Although the MCA is a significant effort, from within the ranks of the GOP House Caucus, to address concerns associated with rising CO2 emissions, the bill has received muted praise from environmentalists. David Doniger and Derek Murrow, from the Natural Resources Defense Council, note in their article that Rep. Curbelo’s bill is a notable breakthrough; however, they lament that the bill’s “targets and tax rate escalation clause are not adequate to ensure that we will achieve the near and long-term emission reductions required by science.”
This criticism is understandable and might true, if you want to use science-based emissions targets to judge its ambition. We know that carbon emissions have to fall dramatically to slow global warming. But that the proposed policy may fail to meet that particular decarbonization goal is not a indication that it is unambitious. An alternative evaluation starts with where we are today (with paltry carbon pricing in the United States and internationally) and where we would be if the MCA were to become law. In short, it would be the largest and most ambitious carbon pricing scheme in the world.

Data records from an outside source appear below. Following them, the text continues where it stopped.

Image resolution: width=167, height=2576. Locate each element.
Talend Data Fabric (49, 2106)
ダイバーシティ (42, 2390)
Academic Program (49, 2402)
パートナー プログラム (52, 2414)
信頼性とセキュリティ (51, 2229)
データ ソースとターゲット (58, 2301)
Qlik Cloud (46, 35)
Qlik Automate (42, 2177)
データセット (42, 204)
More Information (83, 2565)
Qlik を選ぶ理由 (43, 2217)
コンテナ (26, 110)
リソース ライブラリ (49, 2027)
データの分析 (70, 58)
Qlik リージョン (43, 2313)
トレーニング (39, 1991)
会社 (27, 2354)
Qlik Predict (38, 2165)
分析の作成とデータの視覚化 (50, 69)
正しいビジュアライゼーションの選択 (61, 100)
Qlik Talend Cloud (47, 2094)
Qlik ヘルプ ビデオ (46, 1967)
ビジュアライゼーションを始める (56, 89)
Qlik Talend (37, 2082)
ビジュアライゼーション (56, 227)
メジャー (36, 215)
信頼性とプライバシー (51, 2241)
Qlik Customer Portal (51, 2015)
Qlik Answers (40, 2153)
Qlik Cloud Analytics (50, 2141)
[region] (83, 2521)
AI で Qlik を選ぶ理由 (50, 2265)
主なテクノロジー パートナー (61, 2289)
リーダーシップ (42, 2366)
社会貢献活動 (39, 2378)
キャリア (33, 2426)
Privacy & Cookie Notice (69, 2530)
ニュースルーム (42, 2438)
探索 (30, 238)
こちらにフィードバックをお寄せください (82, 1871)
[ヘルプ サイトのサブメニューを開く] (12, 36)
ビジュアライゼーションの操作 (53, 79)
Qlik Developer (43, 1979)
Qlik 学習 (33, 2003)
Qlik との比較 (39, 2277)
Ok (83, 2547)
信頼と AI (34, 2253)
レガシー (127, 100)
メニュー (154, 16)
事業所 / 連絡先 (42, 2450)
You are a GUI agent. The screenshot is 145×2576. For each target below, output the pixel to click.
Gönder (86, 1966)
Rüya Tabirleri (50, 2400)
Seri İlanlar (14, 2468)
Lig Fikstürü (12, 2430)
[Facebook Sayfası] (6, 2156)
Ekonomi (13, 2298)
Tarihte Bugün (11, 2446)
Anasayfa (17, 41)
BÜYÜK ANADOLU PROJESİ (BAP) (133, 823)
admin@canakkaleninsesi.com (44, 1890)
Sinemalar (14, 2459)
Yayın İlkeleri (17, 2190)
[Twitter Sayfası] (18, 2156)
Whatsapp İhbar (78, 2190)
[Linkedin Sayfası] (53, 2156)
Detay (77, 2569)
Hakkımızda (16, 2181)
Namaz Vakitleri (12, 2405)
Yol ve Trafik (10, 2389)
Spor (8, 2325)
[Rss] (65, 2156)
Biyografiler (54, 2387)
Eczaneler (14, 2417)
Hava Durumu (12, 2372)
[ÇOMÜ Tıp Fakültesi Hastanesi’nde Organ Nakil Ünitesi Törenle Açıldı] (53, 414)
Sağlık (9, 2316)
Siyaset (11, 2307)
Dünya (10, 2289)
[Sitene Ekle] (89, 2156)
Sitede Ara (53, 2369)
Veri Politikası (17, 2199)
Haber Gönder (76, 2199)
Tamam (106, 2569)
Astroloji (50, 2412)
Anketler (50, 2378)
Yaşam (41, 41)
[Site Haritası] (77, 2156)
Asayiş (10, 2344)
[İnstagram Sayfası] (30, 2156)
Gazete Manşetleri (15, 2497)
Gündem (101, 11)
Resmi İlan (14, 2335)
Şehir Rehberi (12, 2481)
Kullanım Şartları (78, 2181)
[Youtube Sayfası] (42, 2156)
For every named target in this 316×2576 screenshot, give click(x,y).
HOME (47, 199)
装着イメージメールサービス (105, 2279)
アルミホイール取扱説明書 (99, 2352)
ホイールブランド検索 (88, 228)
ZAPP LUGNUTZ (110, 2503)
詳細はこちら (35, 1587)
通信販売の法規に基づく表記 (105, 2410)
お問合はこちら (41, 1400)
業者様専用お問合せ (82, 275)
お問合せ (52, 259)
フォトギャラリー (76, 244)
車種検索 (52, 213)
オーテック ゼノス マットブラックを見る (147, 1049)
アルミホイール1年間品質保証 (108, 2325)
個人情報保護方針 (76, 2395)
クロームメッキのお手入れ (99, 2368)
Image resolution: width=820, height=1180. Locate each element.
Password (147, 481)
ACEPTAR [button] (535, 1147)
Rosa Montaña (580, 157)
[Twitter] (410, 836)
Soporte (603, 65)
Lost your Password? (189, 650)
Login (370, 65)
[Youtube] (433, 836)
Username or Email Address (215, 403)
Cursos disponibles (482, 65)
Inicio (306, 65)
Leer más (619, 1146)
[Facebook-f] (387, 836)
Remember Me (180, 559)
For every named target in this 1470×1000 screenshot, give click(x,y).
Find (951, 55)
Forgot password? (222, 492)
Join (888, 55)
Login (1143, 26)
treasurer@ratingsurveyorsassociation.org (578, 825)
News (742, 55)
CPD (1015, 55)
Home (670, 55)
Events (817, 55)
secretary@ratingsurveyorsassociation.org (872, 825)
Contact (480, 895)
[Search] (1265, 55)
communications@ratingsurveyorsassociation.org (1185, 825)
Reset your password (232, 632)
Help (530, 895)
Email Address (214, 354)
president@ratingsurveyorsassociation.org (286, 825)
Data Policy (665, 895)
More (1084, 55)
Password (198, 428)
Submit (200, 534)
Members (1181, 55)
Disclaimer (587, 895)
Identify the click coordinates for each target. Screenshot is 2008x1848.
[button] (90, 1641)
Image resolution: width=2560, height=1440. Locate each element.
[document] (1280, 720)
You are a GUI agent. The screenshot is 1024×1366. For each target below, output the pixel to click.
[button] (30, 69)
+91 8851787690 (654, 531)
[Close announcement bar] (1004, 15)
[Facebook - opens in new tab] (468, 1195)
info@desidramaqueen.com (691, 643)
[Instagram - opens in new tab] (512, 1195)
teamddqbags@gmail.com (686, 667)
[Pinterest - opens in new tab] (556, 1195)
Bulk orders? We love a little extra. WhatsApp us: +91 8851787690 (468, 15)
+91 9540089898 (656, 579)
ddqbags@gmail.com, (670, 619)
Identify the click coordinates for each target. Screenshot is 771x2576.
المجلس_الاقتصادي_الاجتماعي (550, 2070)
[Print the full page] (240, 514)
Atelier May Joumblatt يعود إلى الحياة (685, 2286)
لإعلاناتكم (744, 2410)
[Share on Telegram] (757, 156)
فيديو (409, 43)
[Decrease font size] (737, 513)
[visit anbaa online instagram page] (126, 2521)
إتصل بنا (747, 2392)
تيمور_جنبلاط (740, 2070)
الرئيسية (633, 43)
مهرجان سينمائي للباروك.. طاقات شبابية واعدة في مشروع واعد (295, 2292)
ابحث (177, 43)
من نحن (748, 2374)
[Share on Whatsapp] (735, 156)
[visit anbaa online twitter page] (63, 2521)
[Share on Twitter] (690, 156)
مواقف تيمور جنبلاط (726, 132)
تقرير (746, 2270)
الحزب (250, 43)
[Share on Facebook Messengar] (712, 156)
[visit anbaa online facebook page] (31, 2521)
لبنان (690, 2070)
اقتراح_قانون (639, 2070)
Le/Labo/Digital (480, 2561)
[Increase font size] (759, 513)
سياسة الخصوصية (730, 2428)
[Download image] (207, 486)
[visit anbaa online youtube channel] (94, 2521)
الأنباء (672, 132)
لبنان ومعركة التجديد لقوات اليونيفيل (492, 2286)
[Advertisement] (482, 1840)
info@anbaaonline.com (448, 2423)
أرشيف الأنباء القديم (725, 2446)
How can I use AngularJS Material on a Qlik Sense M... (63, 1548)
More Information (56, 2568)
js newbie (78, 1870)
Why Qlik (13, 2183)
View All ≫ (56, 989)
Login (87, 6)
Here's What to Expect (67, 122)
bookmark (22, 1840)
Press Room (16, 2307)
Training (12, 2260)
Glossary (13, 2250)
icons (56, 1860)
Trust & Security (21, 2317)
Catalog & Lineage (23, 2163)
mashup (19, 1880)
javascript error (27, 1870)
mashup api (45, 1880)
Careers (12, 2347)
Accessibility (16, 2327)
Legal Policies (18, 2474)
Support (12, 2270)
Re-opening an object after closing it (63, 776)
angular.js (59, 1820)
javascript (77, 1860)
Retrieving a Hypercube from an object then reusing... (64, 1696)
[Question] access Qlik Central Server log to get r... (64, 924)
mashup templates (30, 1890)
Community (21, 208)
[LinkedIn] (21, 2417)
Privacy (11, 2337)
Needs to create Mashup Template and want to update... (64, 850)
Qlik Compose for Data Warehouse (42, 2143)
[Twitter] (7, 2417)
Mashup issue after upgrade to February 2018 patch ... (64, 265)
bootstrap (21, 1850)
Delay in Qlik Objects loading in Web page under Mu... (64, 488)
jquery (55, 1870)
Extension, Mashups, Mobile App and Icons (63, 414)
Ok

In 2020, the implementation year of the MCA, the tax is expected to generate $93 billion dollars and nearly $1 trillion dollars in the first 10 years. This achievement is even more impressive when put into context of the revenue generated by all the current carbon pricing schemes around the globe. The World Bank’s 2018 report on the State and Trend of Carbon Pricing found that $33 billion of revenue was generated by all carbon pricing schemes in 2017, up from $22 billion in 2016. The MCA tax scheme alone generates almost triple the revenues in only the first year of implementation than the sum total of all carbon pricing schemes from the globe, combined.
This comparison sheds light on just how substantial an achievement the MCA would be in terms of placing a meaningful carbon price across a wide base. Murrow and Doniger voice concerns that the bill will not reduce carbon pollution enough to protect Americans from the worse effects of climate change. However, in comparing the emissions pathway of the MCA with the pathway expected under the Clean Power Plan or expanded regulatory measures, it is difficult to understand why Murrow and Doniger stipulate that Curbelo’s bill does not do enough.
Marc Halfstead provides an insightful analysis of the emissions pathway of the MCA and finds that the bill will reduce CO2 emissions in the power sector by 56 percent below 2005 levels in 2030. For comparison, the Clean Power Plan was expected to reduce emissions by 32 percent below 2005 levels. It is clear that the MCA’s estimated emissions reduction achievements are considerable relative to the current state politically feasible policy options for emissions reductions
The MCA is a novel and important proposal and should be critically evaluated. However, critiquing the bill’s tax structure and claiming it lacks ambition completely ignores the reality of climate policy today. Judging by the revenue, the MCA made law would be the most ambitious carbon pricing program in the universe. It would be a quantum leap above the rest.